Magic in London (1925)

New on Hathi, Magic in modern London (1925). A serious Folk-lore Society study of enduring superstitions and related lore in London.

Such a pity no-one ever did the same for Stoke. Though here you can see a variety of items suggesting at least relic folk-beliefs circa 1900. The two carved owls atop on the side-posts, the green-man like faces on the wrought iron flanking the door, the four mirrors in the window, and the spread eagle (or possibly a mythic bird, as it seems to have a peacock’s head) above all. Actually it might even be a large duck.

New book: Tolkien and the Lizard: J.R.R. Tolkien in Cornwall, 1914

My new book Tolkien and the Lizard: J.R.R. Tolkien in Cornwall, 1914 was sold in ebook as a time-limited fundraiser for my larger book on Tolkien.

Update: My thanks to the nine people who purchased copies of the Cornwall ebook. As of Sept 2022 the much larger book is now published, and it includes ‘Tolkien in Cornwall’. The new book is available to buy now, from this page.

A new comic-book adaptation of Sir Gawain and the Green Knight

Sir Gawain and the Green Knight as a new comic-book, November 2021.

A glowing review indicates that the unpromising cover does not reflect the fine interior artwork.

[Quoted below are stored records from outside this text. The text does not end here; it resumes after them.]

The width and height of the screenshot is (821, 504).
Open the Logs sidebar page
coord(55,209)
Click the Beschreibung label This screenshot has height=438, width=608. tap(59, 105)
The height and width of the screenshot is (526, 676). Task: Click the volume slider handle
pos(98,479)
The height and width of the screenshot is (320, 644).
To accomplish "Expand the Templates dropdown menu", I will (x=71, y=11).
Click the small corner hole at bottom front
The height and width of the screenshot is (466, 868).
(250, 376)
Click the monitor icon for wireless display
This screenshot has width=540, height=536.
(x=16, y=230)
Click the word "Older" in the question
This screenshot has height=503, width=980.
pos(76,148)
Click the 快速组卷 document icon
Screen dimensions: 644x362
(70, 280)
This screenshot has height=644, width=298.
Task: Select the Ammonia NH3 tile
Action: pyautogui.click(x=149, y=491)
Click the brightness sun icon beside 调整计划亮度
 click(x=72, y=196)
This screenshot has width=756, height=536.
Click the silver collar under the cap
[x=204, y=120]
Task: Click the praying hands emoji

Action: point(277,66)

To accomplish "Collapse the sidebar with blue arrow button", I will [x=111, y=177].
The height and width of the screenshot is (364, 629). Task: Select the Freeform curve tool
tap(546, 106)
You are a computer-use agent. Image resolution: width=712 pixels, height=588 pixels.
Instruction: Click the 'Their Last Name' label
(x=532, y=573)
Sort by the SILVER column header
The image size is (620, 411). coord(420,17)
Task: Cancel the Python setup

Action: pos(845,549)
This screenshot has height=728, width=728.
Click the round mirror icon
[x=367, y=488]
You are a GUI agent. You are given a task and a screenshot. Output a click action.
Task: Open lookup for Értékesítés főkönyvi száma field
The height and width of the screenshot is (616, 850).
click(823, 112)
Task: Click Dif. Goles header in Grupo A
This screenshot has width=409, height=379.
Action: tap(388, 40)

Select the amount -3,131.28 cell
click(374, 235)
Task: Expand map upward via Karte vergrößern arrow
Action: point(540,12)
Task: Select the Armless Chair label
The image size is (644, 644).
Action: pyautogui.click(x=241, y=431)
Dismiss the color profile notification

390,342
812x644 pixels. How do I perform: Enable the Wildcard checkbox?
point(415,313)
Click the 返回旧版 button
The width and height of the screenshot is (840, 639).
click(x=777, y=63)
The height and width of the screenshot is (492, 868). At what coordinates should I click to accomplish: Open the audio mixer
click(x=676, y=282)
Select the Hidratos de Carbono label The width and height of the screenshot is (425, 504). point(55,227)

It’s not on Amazon but elsewhere I found out that it’s 44 pages in total and, with the above review mentioning the long footnoted essay at the end… it’s not actually the graphic novel I initially thought it was. Still it looks excellent, if you can get past that cover, and is just £5 direct from the author. I assume it’s a paper booklet-comic, but it might be digital at that price.

Castle Rocks near Ludchurch

A new ‘Gawain Country’ picture, not seen before. The ‘Castle Rocks’ near Ludchurch, seen here before overgrowth and perhaps circa 1920 judging by the girl’s attire.

A natural formation. Though perhaps slightly ‘enhanced’ with antiquarian stone-repositioning for visual impact, and denuded by stone-cutting for local walls (see the long groove on the right). It’s relevant to Ralph W. V. Elliott’s 1980s claims for the location of Sir Gawain and the Green Knight at and around the nearby Swithamley (see maps below). Actually that claim is not inconsistent with my recent detailed investigation of the medieval Alton Castle and its family. Because it may have been that the young Gawain poet was educated by boarding a little away from home and in a lower-ranking but worthy house, as was then often the custom. Thus Swithamley — some 14 miles north along the Earlsway from Alton Castle, and on the direct route to the family’s Irish holdings — would seem a possibility for that, and could give the writer a lengthy and formative immersion in the required dialect micro-region. This does, however, of course assume that a substantial house of some kind was at Swithamley before the dissolution of the monasteries.